## PROMPT
Everything from the first line of the material below through the line containing "Check the select-all checkbox in header" is to be printed exactly, and nothing more.

## SUPPLIED MATERIAL
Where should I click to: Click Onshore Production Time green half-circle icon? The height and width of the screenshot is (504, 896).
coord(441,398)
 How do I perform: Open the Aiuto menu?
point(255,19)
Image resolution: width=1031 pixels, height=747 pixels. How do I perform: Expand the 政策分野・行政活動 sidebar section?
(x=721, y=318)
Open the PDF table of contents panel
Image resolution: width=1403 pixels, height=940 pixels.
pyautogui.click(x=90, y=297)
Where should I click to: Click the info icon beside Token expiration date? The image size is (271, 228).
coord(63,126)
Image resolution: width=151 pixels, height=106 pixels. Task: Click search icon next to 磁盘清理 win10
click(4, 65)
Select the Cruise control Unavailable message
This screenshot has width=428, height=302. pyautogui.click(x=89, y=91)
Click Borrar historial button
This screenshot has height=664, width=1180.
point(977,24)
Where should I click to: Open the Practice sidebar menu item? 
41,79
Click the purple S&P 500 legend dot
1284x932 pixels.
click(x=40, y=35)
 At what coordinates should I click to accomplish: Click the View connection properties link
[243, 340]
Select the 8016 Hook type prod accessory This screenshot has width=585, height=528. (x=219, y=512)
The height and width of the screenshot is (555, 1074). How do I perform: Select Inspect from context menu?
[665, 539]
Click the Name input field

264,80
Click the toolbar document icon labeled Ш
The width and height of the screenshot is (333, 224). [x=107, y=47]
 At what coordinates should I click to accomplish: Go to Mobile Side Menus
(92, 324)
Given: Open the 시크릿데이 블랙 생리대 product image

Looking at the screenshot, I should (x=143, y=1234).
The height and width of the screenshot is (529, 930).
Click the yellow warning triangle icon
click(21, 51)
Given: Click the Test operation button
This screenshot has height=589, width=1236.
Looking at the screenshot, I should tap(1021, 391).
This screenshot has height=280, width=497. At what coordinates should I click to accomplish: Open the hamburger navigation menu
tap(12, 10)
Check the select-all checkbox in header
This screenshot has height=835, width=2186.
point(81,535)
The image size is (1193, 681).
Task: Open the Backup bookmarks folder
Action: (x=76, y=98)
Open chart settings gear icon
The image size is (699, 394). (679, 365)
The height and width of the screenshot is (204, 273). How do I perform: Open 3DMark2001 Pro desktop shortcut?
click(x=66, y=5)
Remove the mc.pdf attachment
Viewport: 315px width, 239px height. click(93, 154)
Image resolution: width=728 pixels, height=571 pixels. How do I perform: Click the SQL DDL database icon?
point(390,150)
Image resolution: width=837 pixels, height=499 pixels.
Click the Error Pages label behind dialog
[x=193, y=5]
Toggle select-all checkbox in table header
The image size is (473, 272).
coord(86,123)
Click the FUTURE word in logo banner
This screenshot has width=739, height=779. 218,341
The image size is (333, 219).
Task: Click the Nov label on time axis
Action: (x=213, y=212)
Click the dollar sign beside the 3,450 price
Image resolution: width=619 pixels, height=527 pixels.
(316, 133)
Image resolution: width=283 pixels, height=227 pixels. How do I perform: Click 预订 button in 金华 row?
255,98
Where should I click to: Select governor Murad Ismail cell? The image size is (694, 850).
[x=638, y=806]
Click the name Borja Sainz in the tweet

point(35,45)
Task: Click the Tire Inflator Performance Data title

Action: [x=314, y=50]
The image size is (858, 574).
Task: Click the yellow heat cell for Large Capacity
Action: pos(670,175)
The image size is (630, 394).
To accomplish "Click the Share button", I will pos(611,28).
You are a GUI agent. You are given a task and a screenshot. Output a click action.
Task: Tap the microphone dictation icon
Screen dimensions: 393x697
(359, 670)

## ANSWER SPACE
Where should I click to: Click Onshore Production Time green half-circle icon? The height and width of the screenshot is (504, 896).
coord(441,398)
 How do I perform: Open the Aiuto menu?
point(255,19)
Image resolution: width=1031 pixels, height=747 pixels. How do I perform: Expand the 政策分野・行政活動 sidebar section?
(x=721, y=318)
Open the PDF table of contents panel
Image resolution: width=1403 pixels, height=940 pixels.
pyautogui.click(x=90, y=297)
Where should I click to: Click the info icon beside Token expiration date? The image size is (271, 228).
coord(63,126)
Image resolution: width=151 pixels, height=106 pixels. Task: Click search icon next to 磁盘清理 win10
click(4, 65)
Select the Cruise control Unavailable message
This screenshot has width=428, height=302. pyautogui.click(x=89, y=91)
Click Borrar historial button
This screenshot has height=664, width=1180.
point(977,24)
Where should I click to: Open the Practice sidebar menu item? 
41,79
Click the purple S&P 500 legend dot
1284x932 pixels.
click(x=40, y=35)
 At what coordinates should I click to accomplish: Click the View connection properties link
[243, 340]
Select the 8016 Hook type prod accessory This screenshot has width=585, height=528. (x=219, y=512)
The height and width of the screenshot is (555, 1074). How do I perform: Select Inspect from context menu?
[665, 539]
Click the Name input field

264,80
Click the toolbar document icon labeled Ш
The width and height of the screenshot is (333, 224). [x=107, y=47]
 At what coordinates should I click to accomplish: Go to Mobile Side Menus
(92, 324)
Given: Open the 시크릿데이 블랙 생리대 product image

Looking at the screenshot, I should (x=143, y=1234).
The height and width of the screenshot is (529, 930).
Click the yellow warning triangle icon
click(21, 51)
Given: Click the Test operation button
This screenshot has height=589, width=1236.
Looking at the screenshot, I should tap(1021, 391).
This screenshot has height=280, width=497. At what coordinates should I click to accomplish: Open the hamburger navigation menu
tap(12, 10)
Check the select-all checkbox in header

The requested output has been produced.